円谷選手は1964年の東京五輪ではマラソンで銅メダルに輝き、次のメキシコ五輪でも大いに活躍が期待されていた。ところが椎間板ヘルニアを発症するなど健康を害し、1968年の1月9日に“帰らぬ人”になった。
冒頭の「三日とろろ」というのは、正月料理や酒で疲れた胃腸を休めるため、1月3日に食べるとろろ御飯のことで、円谷選手の故郷である福島県の食の風習だそうだ。
円谷幸吉選手
それはともかく、この遺書の冒頭には延々と食べ物のことが綴られている。読む人さまざまの感慨があろうが、私は円谷選手の食への感謝と畏敬の念がこもっていると思う。そうでなかったら、死の直前に父母や親戚一同に食のことをいちいち書くだろうか。この遺書は当時 大変な関心を呼び、多くの人が感銘を受けたのである。
このように、昔はほとんどの人が“食”に対して、感謝と畏敬の念を持っていたと思う。一つには、食糧不足の時代があったためで、特に終戦直後は酷い食糧難で餓死者もかなり出たほどだ。

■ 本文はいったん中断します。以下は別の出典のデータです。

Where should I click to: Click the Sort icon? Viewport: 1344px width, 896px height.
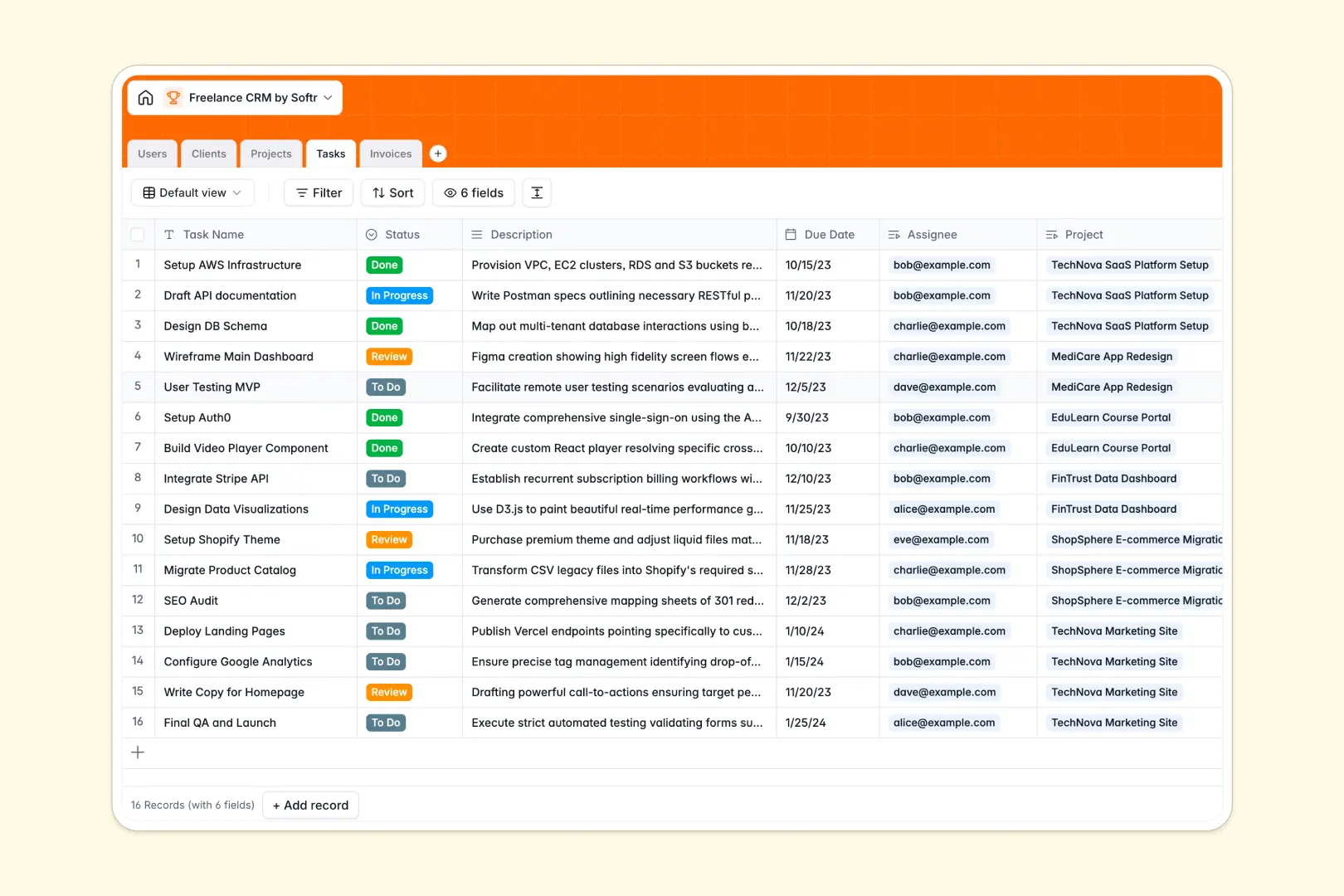tap(379, 192)
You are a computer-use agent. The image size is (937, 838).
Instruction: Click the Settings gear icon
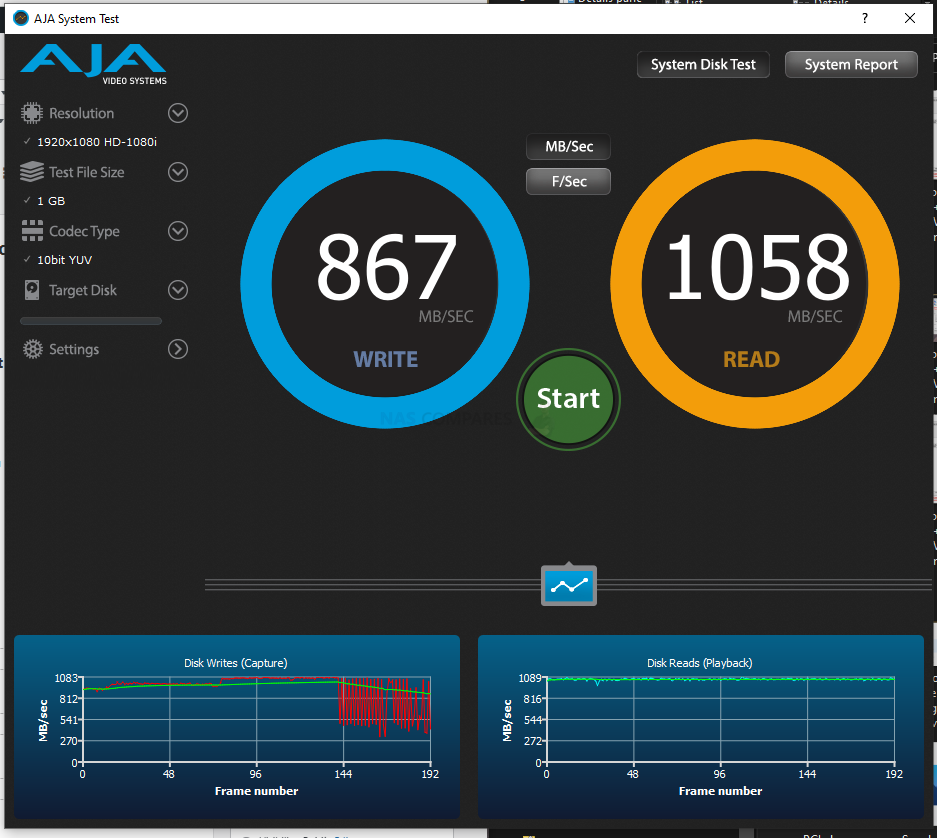tap(33, 349)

ところが、今や飽食の時代、グルメブームでミシュランだとかB級グルメだとか盛んに言われている。テレビを見れば食べ物や料理番組がこれでもか、これでもかと映っている。こうした中で、食品偽装と食材の虚偽表示が大きな問題になっているが、これは当然のことだろう。食べ物をおろそかにしている報いが現れているのだ。
もちろん、偽装や虚偽表示は良くないが、グルメブームやブランド志向がこういう結果を招いた。これからも不祥事は起きるだろう。それに、日本はアメリカと並んで大変な“飽食大国”、つまり大量の食料を廃棄する国なのだ。 数年前の調査では、年間11兆円分もの食料を捨てていたという。何という無駄だろうか!

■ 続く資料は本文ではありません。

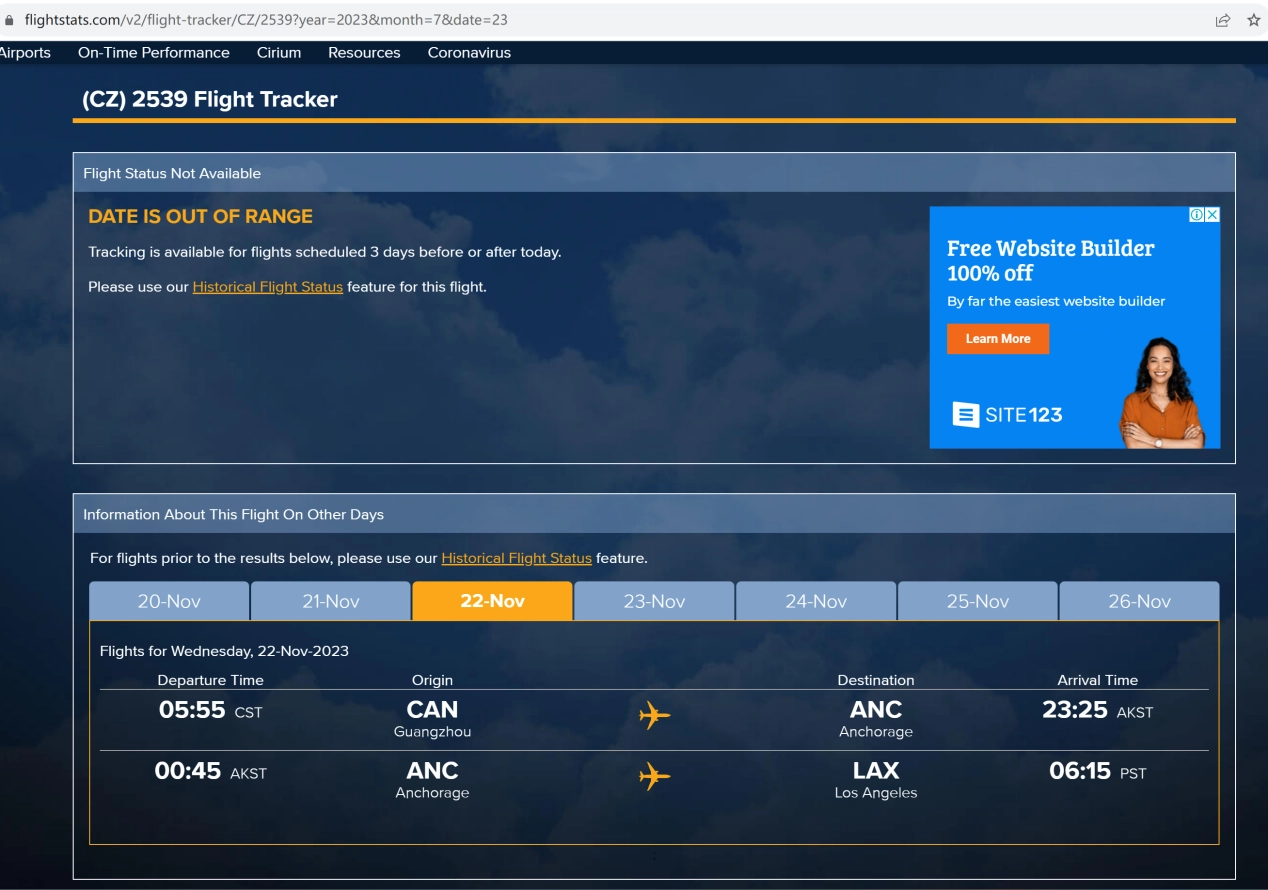Click the browser URL address field
The height and width of the screenshot is (890, 1268).
(600, 20)
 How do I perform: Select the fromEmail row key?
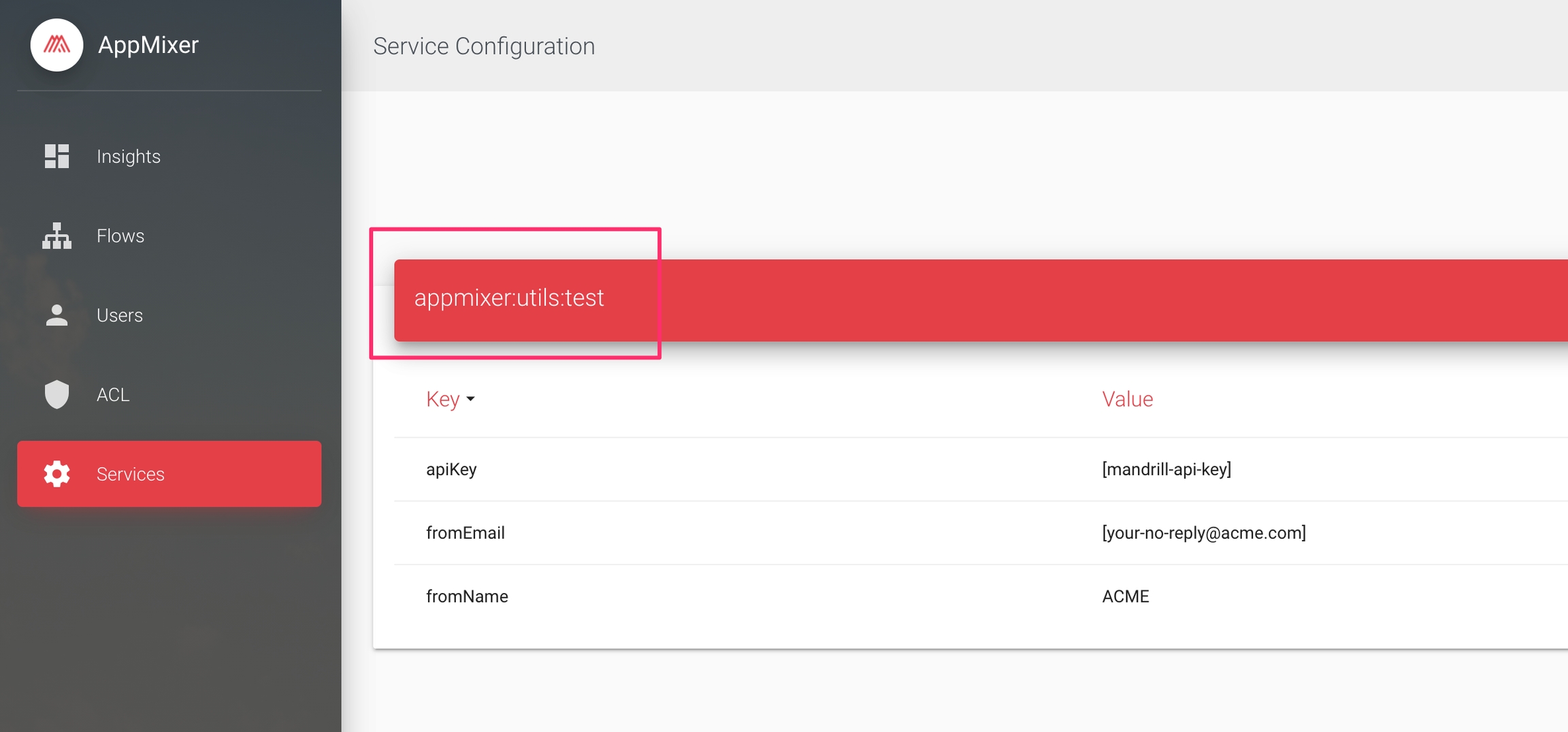[466, 532]
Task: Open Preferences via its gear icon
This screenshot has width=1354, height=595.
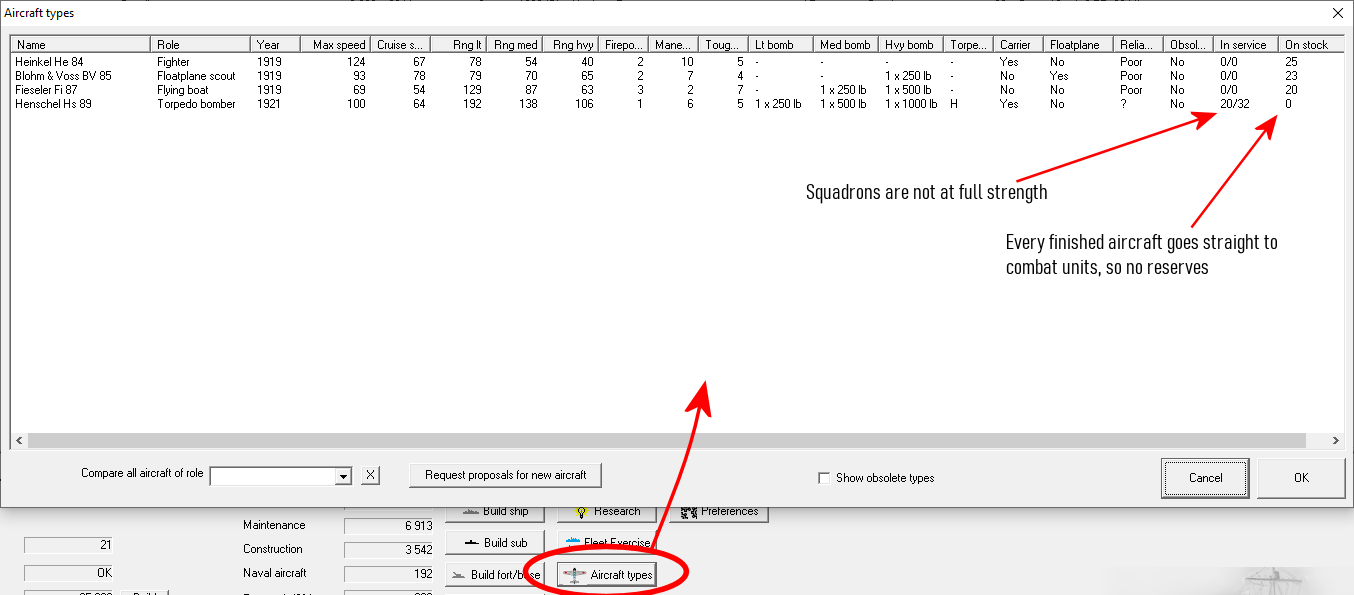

われわれは詩人・宮沢賢治のように「一日に玄米四合と 味噌と少しの野菜を食べ」(「雨にも負けず」より)て、生きているのではない。もっと贅沢な食生活をしている。だからこそ、食への感謝と畏敬の念を持つべきではないか。昔は食べ物をおろそかにすると、よく「バチがあたる」と言われたものだ。
思えば貴女も私も戦後の食糧難を体験したはずです。
今の人はまったく知らないでしょうが、あの頃を思い出せば、食への配慮や思いやりは変わってくるでしょう。

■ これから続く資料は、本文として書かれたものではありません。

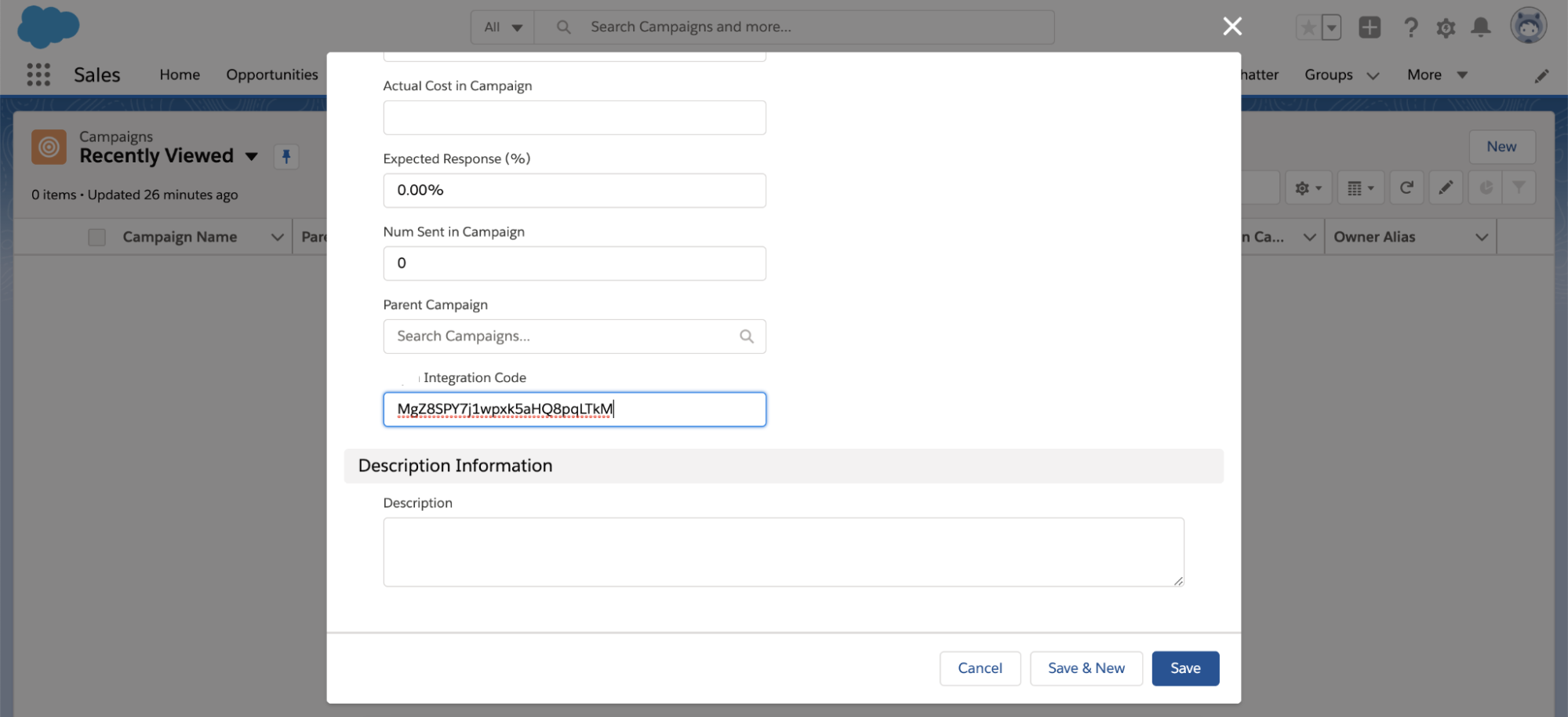Screen dimensions: 1568x717
Task: Open the All search scope dropdown
Action: (503, 27)
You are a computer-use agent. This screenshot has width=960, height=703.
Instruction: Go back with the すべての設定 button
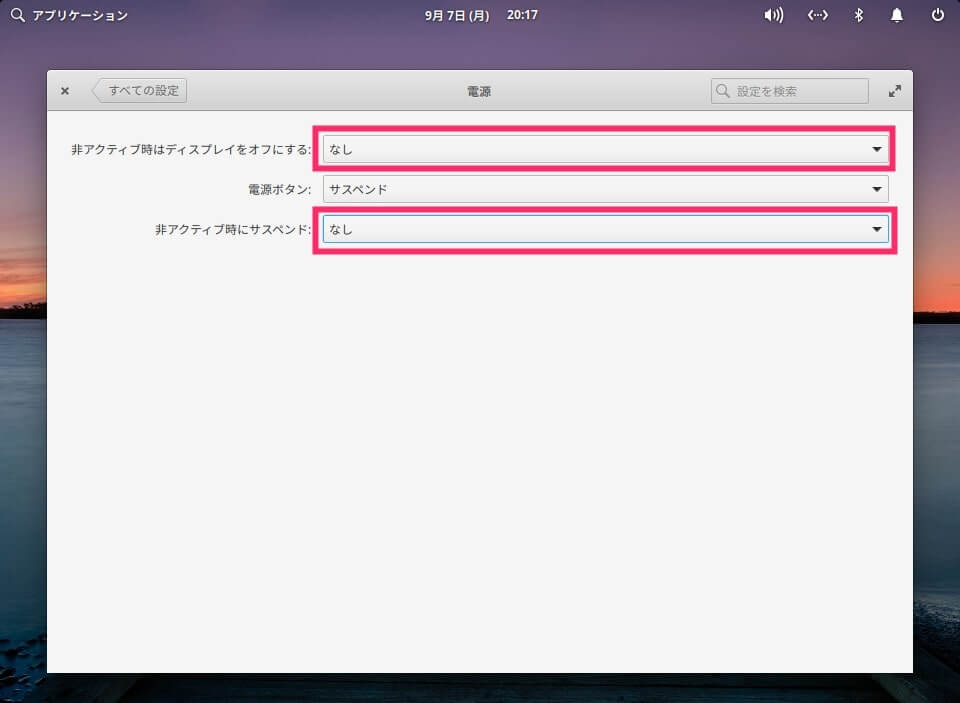tap(141, 91)
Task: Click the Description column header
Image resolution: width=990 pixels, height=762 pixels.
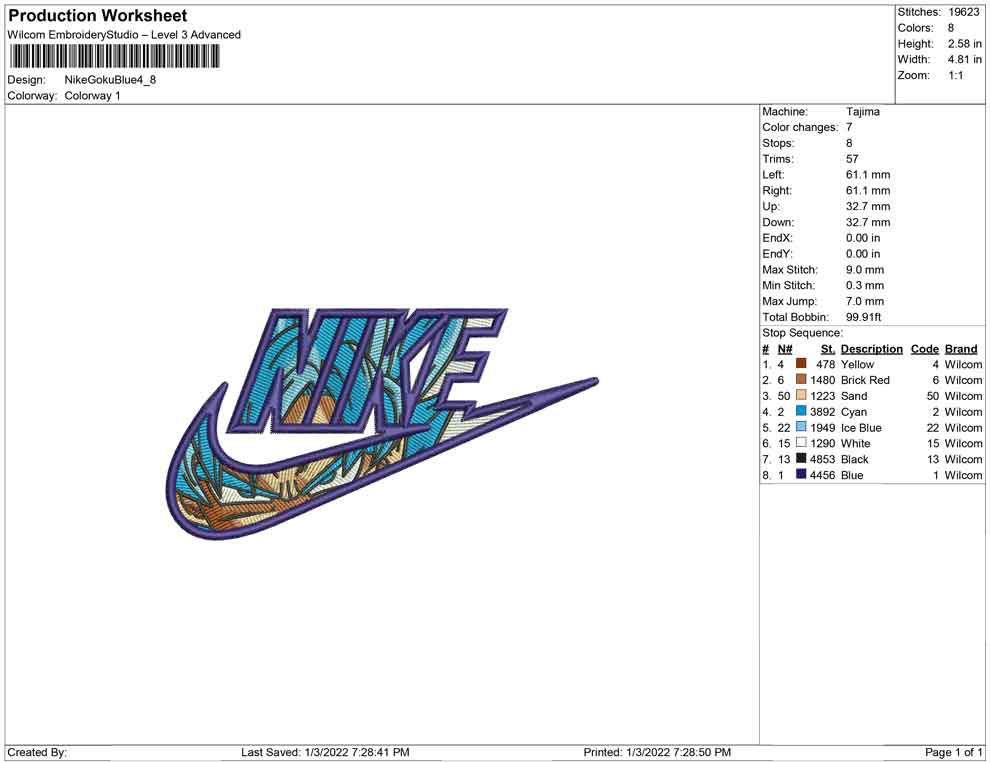Action: pos(871,349)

そうは言っても今は飽食の時代、グルメや料理人が幅を利かせていますから、少しでも食に感謝と畏敬の念を持ちたいものです。
やはり、“もったいない精神”で行くしかないですね。少し古いですか・・・(笑)
矢嶋さんのおっしゃる通り、食に対する思いが驚くほど変わりました。いろいろと書きたいのですが、省きまして・・・食というのは神聖なもの、という意識を持ちたいものです。美意識のある食番組以外は観たくありませんね。
納豆は体に良いと聞きましたが、やはりそうなんですか。納豆をもっと食べるようにしたいと思います。
11兆円分の食料を捨てるなんて、そのうちバチが当たるでしょう。いや、もうバチが当たっています!
円谷選手の自殺のニュースを聞いたとき、とてもつらい気持ちになりました・・・
本当に料理を扱った番組が氾濫していますね!、ちなみに、私は食べられない物が多くて、納豆で生きてるようなものです、昼と夜に納豆を食べるようになってから、不思議なことに右眼がほとんど見えなかったのが少しだけ視力が戻ったので、PCも出来るようになりました、テレビの大きな画面につなげてですけど。